Masimo, the inventor of Pulse CO-Oximetry and Measure-Through Motion and Low Perfusion pulse oximetry, has reported that a new clinical study showed that Masimo PVI successfully predicts the hemodynamic effects of Positive End-Expiratory Pressure (PEEP) in mechanically ventilated patients after cardiac surgery.

According to study researchers, the ability of PVI to predict the effects of PEEP may allow physicians to ‘optimize the respiratory uptake in oxygen and its delivery to the tissues.’ It is critically important for clinicians to accurately determine whether the addition of PEEP, a ventilator setting that can alter cardiac output (the amount of blood the heart pumps), will have positive or negative hemodynamic effects.

PEEP can be beneficial if it improves PaO2 (arterial oxygenation and oxygen delivery during anesthesia) by opening collapsed alveoli to increase gas exchange, but harmful if it decreases blood flow to the tissues (most often measured as cardiac output).

Masimo PVI has been shown on multiple clinical studies to continuously and noninvasively predict fluid responsiveness in mechanically-ventilated patients under general anesthesia. However, researchers in the study approached the relationship between PVI and fluid responsiveness in the reverse manner from which it is usually evaluated. Instead of looking at whether PVI predicts a positive response by the patient, they evaluated whether PVI predicated a negative response (decreased preload) with the addition of PEEP.

Researchers from the Louis Pradel Hospital, department of anesthesiology and intensive Care, in Lyon, France, and the University of California, Irvine, School of Medicine in Irvine, California, studied 21 mechanically-ventilated and sedated patients in the postoperative period after coronary artery bypass graft (CABG) surgery.

Researchers have concluded from the study that Masimo PVI may be ‘useful in automatically and noninvasively detecting the hemodynamic effects of PEEP when VT is > 8 mL/kg in ventilated and sedated patients with acceptable sensitivity and specificity.’

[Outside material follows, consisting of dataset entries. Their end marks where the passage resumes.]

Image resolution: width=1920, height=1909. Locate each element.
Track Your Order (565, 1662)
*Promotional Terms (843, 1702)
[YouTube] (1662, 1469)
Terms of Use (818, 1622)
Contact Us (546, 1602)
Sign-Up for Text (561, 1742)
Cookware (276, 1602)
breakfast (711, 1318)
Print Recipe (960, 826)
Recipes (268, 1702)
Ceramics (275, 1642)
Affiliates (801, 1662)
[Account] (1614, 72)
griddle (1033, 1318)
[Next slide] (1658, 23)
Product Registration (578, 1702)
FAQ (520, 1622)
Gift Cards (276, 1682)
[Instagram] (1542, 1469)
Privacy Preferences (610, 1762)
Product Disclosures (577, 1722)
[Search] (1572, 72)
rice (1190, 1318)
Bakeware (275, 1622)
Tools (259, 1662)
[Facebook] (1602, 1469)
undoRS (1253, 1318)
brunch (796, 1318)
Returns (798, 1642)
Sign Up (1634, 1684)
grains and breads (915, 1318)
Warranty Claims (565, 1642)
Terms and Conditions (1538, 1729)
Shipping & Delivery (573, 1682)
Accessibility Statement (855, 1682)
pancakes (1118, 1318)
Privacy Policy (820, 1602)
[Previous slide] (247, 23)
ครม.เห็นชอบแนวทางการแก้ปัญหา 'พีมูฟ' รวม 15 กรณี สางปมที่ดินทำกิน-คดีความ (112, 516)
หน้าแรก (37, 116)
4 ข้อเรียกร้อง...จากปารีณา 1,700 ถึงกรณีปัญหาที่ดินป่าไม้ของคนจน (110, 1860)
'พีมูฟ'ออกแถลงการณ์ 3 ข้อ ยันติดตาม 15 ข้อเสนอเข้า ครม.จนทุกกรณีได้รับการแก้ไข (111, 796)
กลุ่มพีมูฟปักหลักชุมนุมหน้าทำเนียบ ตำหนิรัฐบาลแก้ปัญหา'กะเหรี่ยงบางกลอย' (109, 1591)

Masimo said that the current study reinforces the value of PVI compared to invasive measures and highlights PVI’s value for reliably detecting the hemodynamic effects of PEEP and predicting hemodynamic instability.

PVI is available as part of Masimo Rainbow SET Pulse CO-Oximetry a breakthrough noninvasive blood constituent monitoring platform capable of measuring multiple blood constituents that previously required invasive procedures, including: total hemoglobin (SpHb), oxygen content (SpOC), carboxyhemoglobin (SpCO), methemoglobin (SpMet), and PVI, in addition to oxyhemoglobin (SpO2), pulse rate (PR), and perfusion index (PI).